## MATERIAL FOR THE TASK
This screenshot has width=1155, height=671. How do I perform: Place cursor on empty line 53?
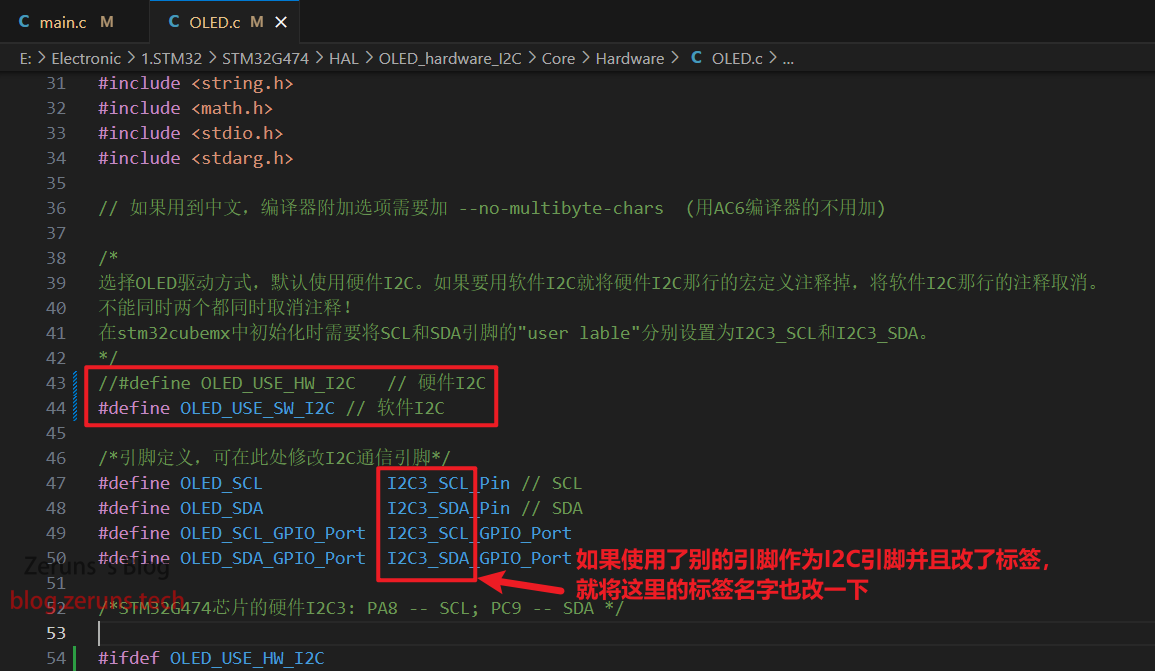(400, 633)
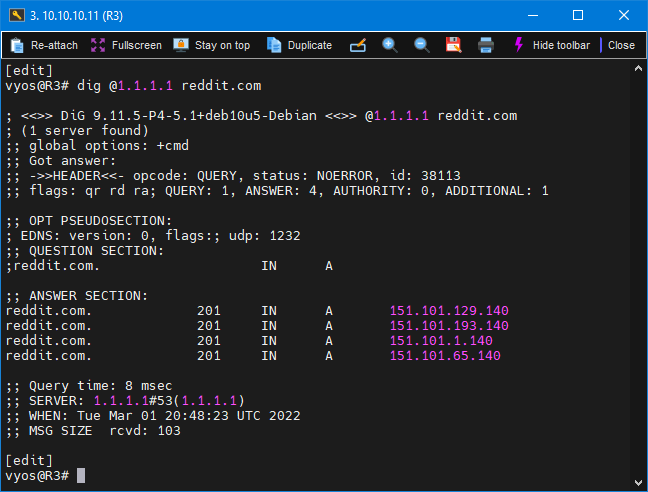Switch terminal to Fullscreen mode
The width and height of the screenshot is (648, 492).
[x=126, y=45]
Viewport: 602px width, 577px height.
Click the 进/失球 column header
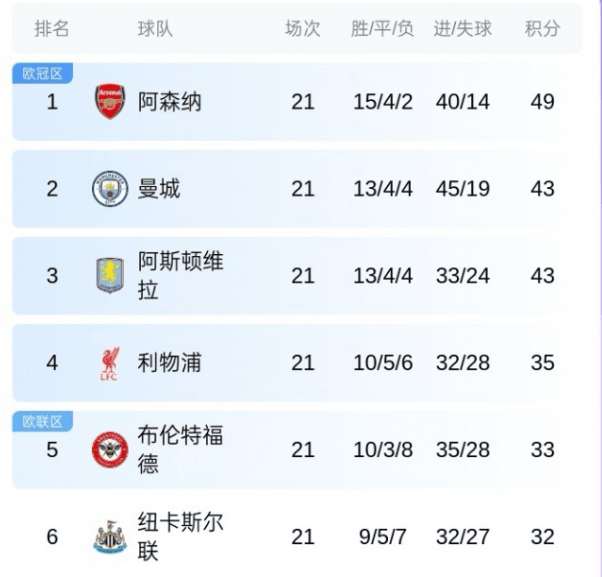point(463,29)
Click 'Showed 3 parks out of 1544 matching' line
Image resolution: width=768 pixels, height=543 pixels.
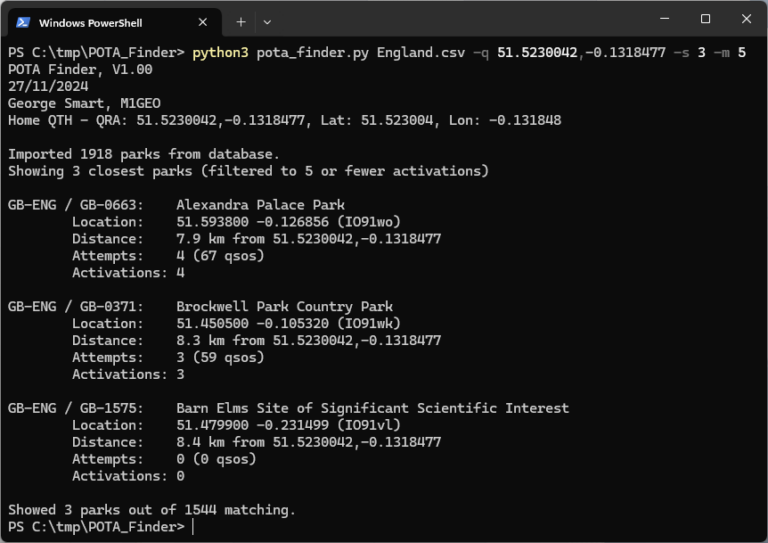coord(152,510)
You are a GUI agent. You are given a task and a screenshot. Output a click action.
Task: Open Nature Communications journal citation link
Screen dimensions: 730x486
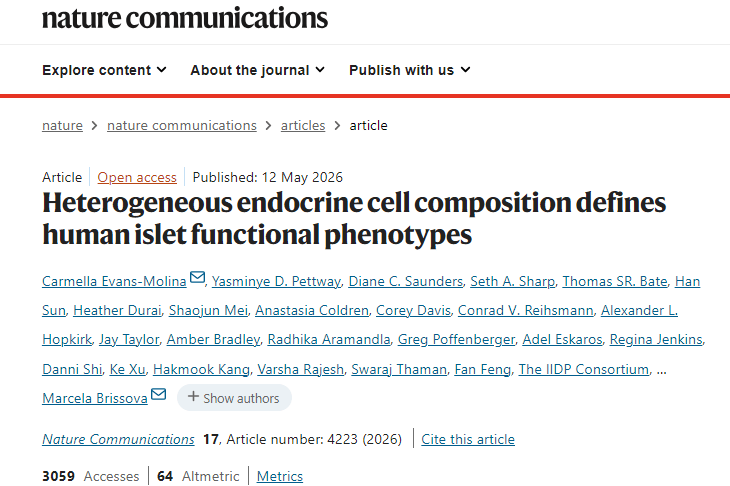pyautogui.click(x=118, y=439)
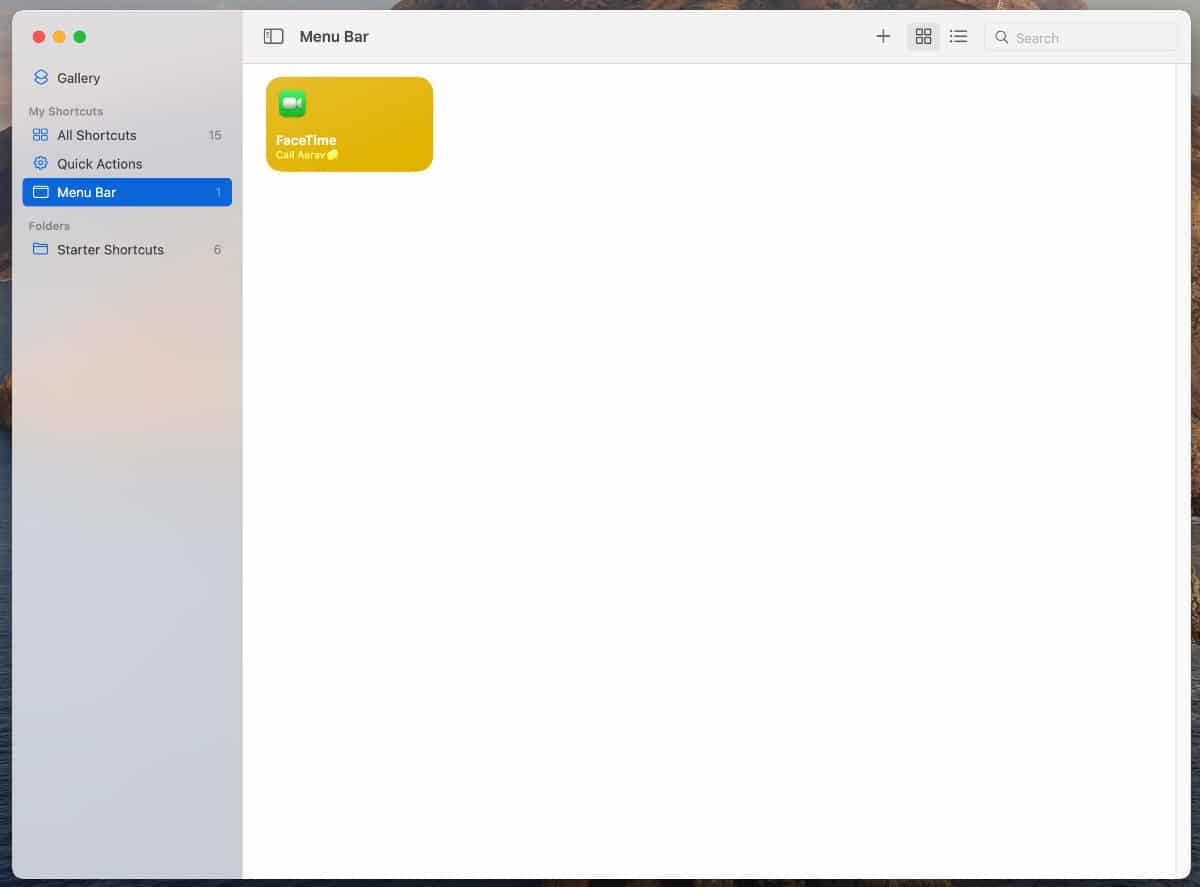Click the Menu Bar title in the toolbar
This screenshot has width=1200, height=887.
pyautogui.click(x=334, y=37)
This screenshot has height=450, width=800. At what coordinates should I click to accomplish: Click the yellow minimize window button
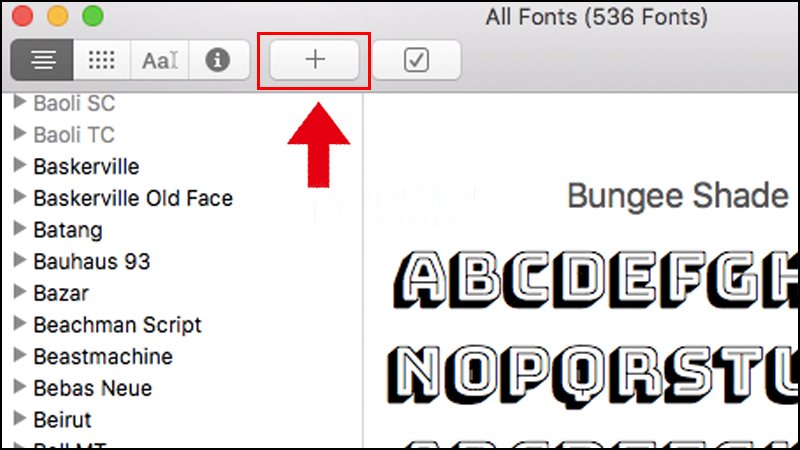pos(58,16)
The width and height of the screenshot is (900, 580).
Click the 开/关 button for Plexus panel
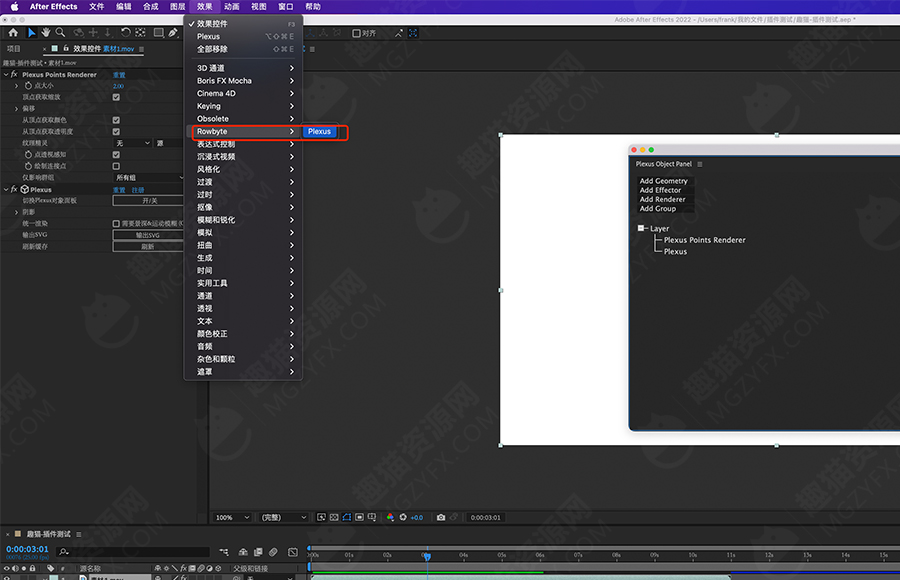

## TASK
Write out the data above in full and exactly, but not the pictures.

## RESPONSE TO THIS EXERCISE
This screenshot has width=1155, height=671. How do I perform: Place cursor on empty line 53?
(400, 633)
Switch terminal to Fullscreen mode
The width and height of the screenshot is (648, 492).
[x=126, y=45]
Viewport: 602px width, 577px height.
Click the 进/失球 column header
point(463,29)
Click 'Showed 3 parks out of 1544 matching' line
Image resolution: width=768 pixels, height=543 pixels.
coord(152,510)
You are a GUI agent. You are given a task and a screenshot. Output a click action.
Task: Open Nature Communications journal citation link
Screen dimensions: 730x486
pyautogui.click(x=118, y=439)
Click the Menu Bar title in the toolbar
This screenshot has width=1200, height=887.
pyautogui.click(x=334, y=37)
This screenshot has height=450, width=800. At what coordinates should I click to accomplish: Click the yellow minimize window button
pos(58,16)
The width and height of the screenshot is (900, 580).
Click the 开/关 button for Plexus panel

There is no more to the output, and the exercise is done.